Standing Room Only - a review

"The album that could and should have been," Ernst Jorgensen writes in the booklet accompanying FTD's latest effort Standing Room Only. And he's right. The decision to release Burning Love And Hits From His Movies Vol. 2 instead was both dumb and inexcusable.

But 37 years later FTD aim to put things right. The label's version of Standing Room Only combines the Las Vegas masters from February 1972 with the studio masters recorded the following month. The second CD consists of outtakes from the March studio session.

I for one like the idea of recreating albums that never came out, like Elvis Sings Memphis Tennessee and Standing Room Only. The packaging is first class, with a nicely written text that gives us the story behind the abandoned project (where the reasoning is very similar to my speculations nearly three months ago).

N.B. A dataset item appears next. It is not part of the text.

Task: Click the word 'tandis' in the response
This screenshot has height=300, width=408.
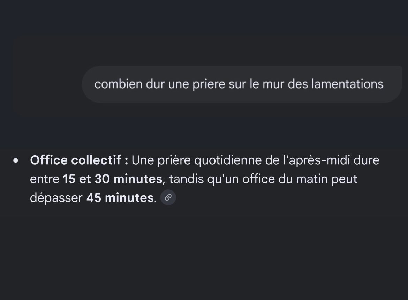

What irritates me is that the content of the original album file recently found isn't shown properly in the booklet, but all over the place on pages 6 and 7. Unfortunately, this is often the case when it comes to documents being reproduced in booklets from FTD, and it's annoying. "The original album file reveals many treasures," says the photo legend on page 14. Well then, show us these treasures in their complete form; fully displayed and readable.

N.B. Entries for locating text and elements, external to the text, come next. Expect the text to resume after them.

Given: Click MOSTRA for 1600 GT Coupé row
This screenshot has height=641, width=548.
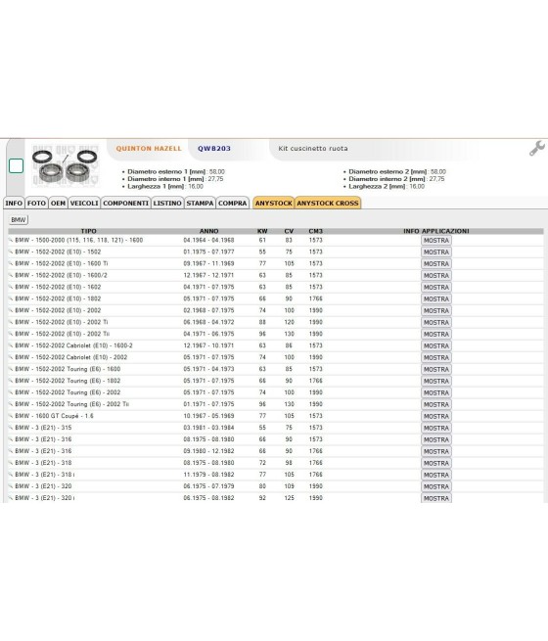Looking at the screenshot, I should pyautogui.click(x=436, y=416).
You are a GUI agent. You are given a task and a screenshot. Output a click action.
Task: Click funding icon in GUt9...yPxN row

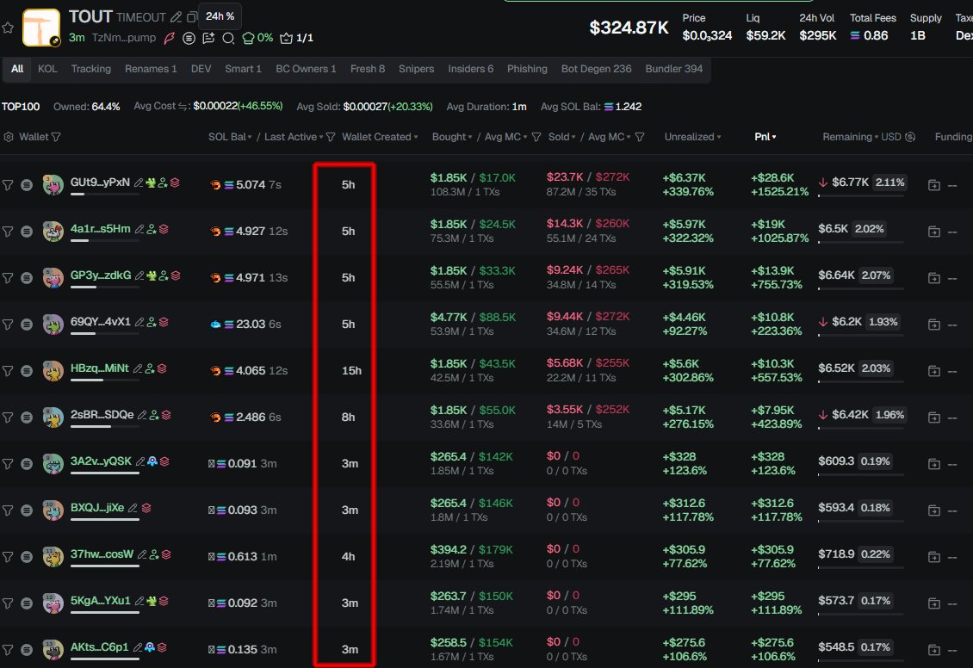[x=934, y=184]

Another strange thing with the booklet is that nearly all of the pictures are live shots from April 1972. Why wasn't more photos from March 1972 used as well as stills from February? Strange, indeed.

When it comes to the contents on disc 1, we've heard the live material on many releases over the last 15 years. First they were issued on The Essential 70's Masters, then on Burning Love and finally on the Live In Las Vegas box set. Still, combining them with the studio material makes for great listening, and I agree with the liner notes that states that the album, if released in 1972, would've provided "a current statement of Elvis and his music" and that it "reminds us where Elvis was at musically in the spring of 1972."

That feeling, unfortunately, vanishes when you reach the bonus songs also recorded live February 1972. Most of them are throwaways, like a sloppy "All Shook Up" and an uninspired "Teddy Bear"/"Don't Be Cruel" medley. The exception being "A Big Hunk O' Love," that I thought was intended for the original album, so why it's listed as a bonus song is anybodies guess.

And returning to strange things, why are so many of the live tracks on disc 1 being faded out so quickly after the ending? "Hound Dog" even starts to fade out during the last notes of the song!

Moving on to the studio outtakes on the second disc, I found them enjoyable to listen to and it's nice to have them all in one place. As you might know, a lot of the outtakes have already been released, the majority on the box set Platinum: A Life In Music and the FTD album 6363 Sunset. Actually, I count only two "new" complete outtakes, they being "Where Do I Go From Here" (take 2) and "Always On My Mind" (take 4).

All the rest of the "previously unreleased" outtakes are incomplete, but at times interesting, nevertheless. My favorite part of the disc is all the takes Elvis spends on "Separate Ways," looking for the right phrasing and tempo of the song. It's obvious the song holds an emotional meaning to Elvis, but at the same time he seems to be in a good mood, lauging along with the band when mistakes are made, for example when he mispronounces the word "realise" in "And it's not to late to realise our mistake."

Conclusion: If you're looking for a lot of unreleased material, you should probably leave Standing Room Only alone. On the other hand, if you've always been curious about "the album that could and should have been" this is an essential buy. Your choice.